Exercise: The full set of lines below has to be written out again exactly.

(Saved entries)

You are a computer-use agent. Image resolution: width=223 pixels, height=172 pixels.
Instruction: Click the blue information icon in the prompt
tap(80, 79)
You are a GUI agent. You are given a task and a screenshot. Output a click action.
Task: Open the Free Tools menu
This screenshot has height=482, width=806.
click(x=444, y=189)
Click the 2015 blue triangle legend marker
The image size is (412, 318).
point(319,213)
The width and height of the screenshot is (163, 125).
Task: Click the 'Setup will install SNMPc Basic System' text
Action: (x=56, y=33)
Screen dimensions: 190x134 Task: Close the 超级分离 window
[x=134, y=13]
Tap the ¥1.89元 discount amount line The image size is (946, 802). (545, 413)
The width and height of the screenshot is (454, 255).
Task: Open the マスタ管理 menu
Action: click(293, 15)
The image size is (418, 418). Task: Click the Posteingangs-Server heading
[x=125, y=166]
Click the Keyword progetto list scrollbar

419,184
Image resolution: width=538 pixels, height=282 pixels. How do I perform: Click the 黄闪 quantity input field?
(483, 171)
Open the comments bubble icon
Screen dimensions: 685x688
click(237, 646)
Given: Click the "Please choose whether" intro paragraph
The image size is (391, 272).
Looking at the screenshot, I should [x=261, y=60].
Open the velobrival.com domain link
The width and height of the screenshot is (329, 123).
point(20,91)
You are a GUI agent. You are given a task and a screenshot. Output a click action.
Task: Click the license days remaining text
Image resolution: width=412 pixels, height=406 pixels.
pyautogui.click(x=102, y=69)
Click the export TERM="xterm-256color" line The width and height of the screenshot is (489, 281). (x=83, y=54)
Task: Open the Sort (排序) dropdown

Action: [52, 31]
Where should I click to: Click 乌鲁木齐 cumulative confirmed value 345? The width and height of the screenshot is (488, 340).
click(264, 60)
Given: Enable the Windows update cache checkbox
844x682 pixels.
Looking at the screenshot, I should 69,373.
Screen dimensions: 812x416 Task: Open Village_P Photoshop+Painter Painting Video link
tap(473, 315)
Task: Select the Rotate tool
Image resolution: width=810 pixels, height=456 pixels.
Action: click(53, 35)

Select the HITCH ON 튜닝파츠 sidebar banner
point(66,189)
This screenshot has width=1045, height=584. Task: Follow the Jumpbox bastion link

Response to the exercise:
You are a computer-use agent. Image resolution: width=223 pixels, height=172 pixels.
Instruction: Click the blue information icon in the prompt
tap(80, 79)
You are a GUI agent. You are given a task and a screenshot. Output a click action.
Task: Open the Free Tools menu
This screenshot has height=482, width=806.
click(x=444, y=189)
Click the 2015 blue triangle legend marker
The image size is (412, 318).
point(319,213)
The width and height of the screenshot is (163, 125).
Task: Click the 'Setup will install SNMPc Basic System' text
Action: (x=56, y=33)
Screen dimensions: 190x134 Task: Close the 超级分离 window
[x=134, y=13]
Tap the ¥1.89元 discount amount line The image size is (946, 802). (545, 413)
The width and height of the screenshot is (454, 255).
Task: Open the マスタ管理 menu
Action: click(293, 15)
The image size is (418, 418). Task: Click the Posteingangs-Server heading
[x=125, y=166]
Click the Keyword progetto list scrollbar

419,184
Image resolution: width=538 pixels, height=282 pixels. How do I perform: Click the 黄闪 quantity input field?
(483, 171)
Open the comments bubble icon
Screen dimensions: 685x688
click(237, 646)
Given: Click the "Please choose whether" intro paragraph
The image size is (391, 272).
Looking at the screenshot, I should [x=261, y=60].
Open the velobrival.com domain link
The width and height of the screenshot is (329, 123).
point(20,91)
You are a GUI agent. You are given a task and a screenshot. Output a click action.
Task: Click the license days remaining text
Image resolution: width=412 pixels, height=406 pixels.
pyautogui.click(x=102, y=69)
Click the export TERM="xterm-256color" line The width and height of the screenshot is (489, 281). (x=83, y=54)
Task: Open the Sort (排序) dropdown

Action: [52, 31]
Where should I click to: Click 乌鲁木齐 cumulative confirmed value 345? The width and height of the screenshot is (488, 340).
click(264, 60)
Given: Enable the Windows update cache checkbox
844x682 pixels.
Looking at the screenshot, I should 69,373.
Screen dimensions: 812x416 Task: Open Village_P Photoshop+Painter Painting Video link
tap(473, 315)
Task: Select the Rotate tool
Image resolution: width=810 pixels, height=456 pixels.
Action: click(53, 35)

Select the HITCH ON 튜닝파츠 sidebar banner
point(66,189)
This screenshot has width=1045, height=584. Task: Follow the Jumpbox bastion link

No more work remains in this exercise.